Na sua coluna no Expresso do fim de semana passado, em artigo fremente de indignação, Miguel Sousa Tavares amarra ao pelourinho da opinião pública Sócrates, Teixeira dos Santos, Alberto João Jardim, Durão Barroso e restantes dirigentes da UE ("os grandes senhores da Europa entregues à sua irrecuperável estupidez"), Merkel, a Troika, António Borges, os grandes escritórios de advogados e o Governo actual — espero ter listado tudo. Relvas, desta vez, escapou, como escaparam Alexandre Soares dos Santos, António José Seguro e o Monstro das Bolachas, sem dúvida por ter acabado o espaço disponível.

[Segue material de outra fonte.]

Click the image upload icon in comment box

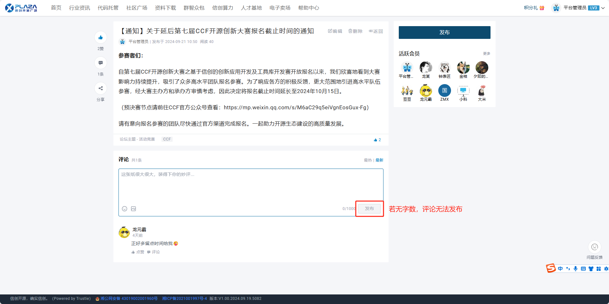133,209
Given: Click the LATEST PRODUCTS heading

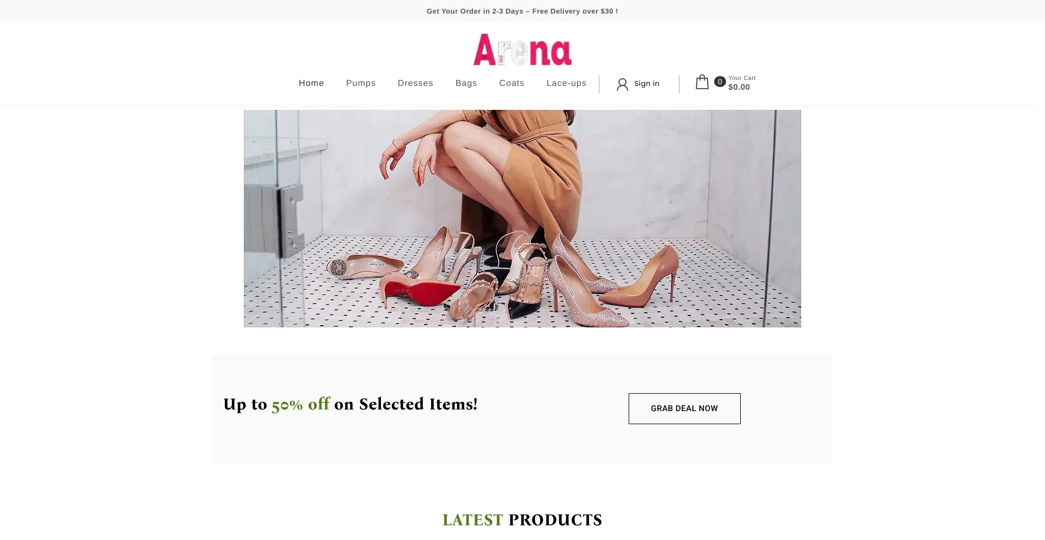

MST queixa-se, em resumo, dos desmandos socialistas que nos trouxeram até aqui; da União Europeia que não lidou com a situação da melhor maneira; e da receita austeritária, tanto europeia quanto nacional: "...como é que um pequeno país, como Portugal, experimentou uma receita jamais vista — a de tentar salvar as finanças públicas através da ruína da economia".
Quem descreve problemas em artigos de opinião não tem obrigação de fornecer soluções — um bom diagnóstico já é suficientemente raro para merecer encómios. Mas MST oferece algumas soluções — já lá vamos.
Ocorre que MST é socialista. E proponho que mesmo que Sócrates não fosse, como provavelmente é, venal; mesmo que os contratos das PPPs tivessem sido redigidos de forma equilibrada e não por advogados espertos e políticos estúpidos ou desonestos; ainda que não se tivesse feita obra pública que agora escandaliza pelo esbanjamento e a desnecessidade; se não tivesse sido nacionalizado o BPN; e se os erros cometidos não o tivessem sido por tantos incompetentes, mas sim por muitos mais inocentes - o resultado não teria sido muito diferente.
É que o equilíbrio das contas do Estado nunca foi, depois do 25 de Abril, nada que o establishment respeitasse. E não é, mesmo agora, nada que a Esquerda aprecie. E assim, o dizer que o mal não está na despesa excessiva mas sim nesta despesa excessiva é o que se diz sempre que o resultado é o desastre: Ah, que se estes incontáveis biliões tivessem sido gastos em educação, e em saúde, e em formação profissional, e na Cultura, e fossem administrados por gente séria, que diferente seria!
Não seria diferente — seria muito parecido. A menos que tivéssemos moeda própria, caso em que o valor dela reflectiria pela desvalorização os delírios dirigistas e intervencionistas dos governantes que temos escolhido, servindo de aviso e, em parte, de correcção.
MST não vê isto. E imagina que com outro pessoal (quem? Seguro pelos vistos não serve) há alternativa à austeridade.
Não tivemos direito a uma ideia-força do que poderia ser este programa alternativo, mas a algumas ideias parciais: i) O programa de renegociação das PPPs não está mal, embora pareça ignorar a contemplação dos interesses estrangeiros que estão presentes e cuja ofensa poderia ser um tiro nos pés; ii) Obrigar "os bancos a aplicarem todo o dinheiro que vão buscar ao BCE a 1% de juros no financiamento da economia e das empresas viáveis e não em autocapitalização, para taparem os buracos dos negócios de favor e de influência que andaram a financiar aos grupos amigos", soa muitíssimo bem. Excepto pelo pormenor de os fazer falir, obrigando à sua nacionalização; iii) "Todas as empresas de construção civil, que estão paradas por falta de obras e a despedir às dezenas de milhares, se possam dedicar à recuperação e remodelação do património urbano, público ou privado, pagando 0% de IRC nessas obras". Excelente ideia, embora os privados não estejam a dar sinais de, mesmo com desconto, estarem interessados nas obras que MST estima altamente desejáveis, e o Estado não ter dinheiro para financiar as suas; iv) "Proíbam as privatizações feitas segundo o modelo em moda, que consiste em privatizar a parte das empresas que dá lucro e deixar as 'imparidades' a cargo do Estado." Realmente...eu iria mais longe, não privatizando empresas sem garantias de não estar a criar monopólios privados. Embora, tirando o BPN, uma bota rota e podre que era preciso descalçar, não esteja ao corrente da existência de outra empresa em que o Estado tivesse ficado com as imparidades.
"A próxima vez que o careca, o etíope e o alemão cá vierem, estou disponível para tomar um cafezinho com eles no Ritz. Pago eu, porque não tenho dinheiro para os juros que eles cobram se lhes ficar a dever."
Ora, Miguel, pode confiar, eles sabem que é de boas contas. Mas duvidam que o nosso País também seja. E por isso, 4,5%, com a inflação como está, nem parece um número muito impressionante. Eu a si emprestava-lhe a 2% — ao País nem aos 4,5%.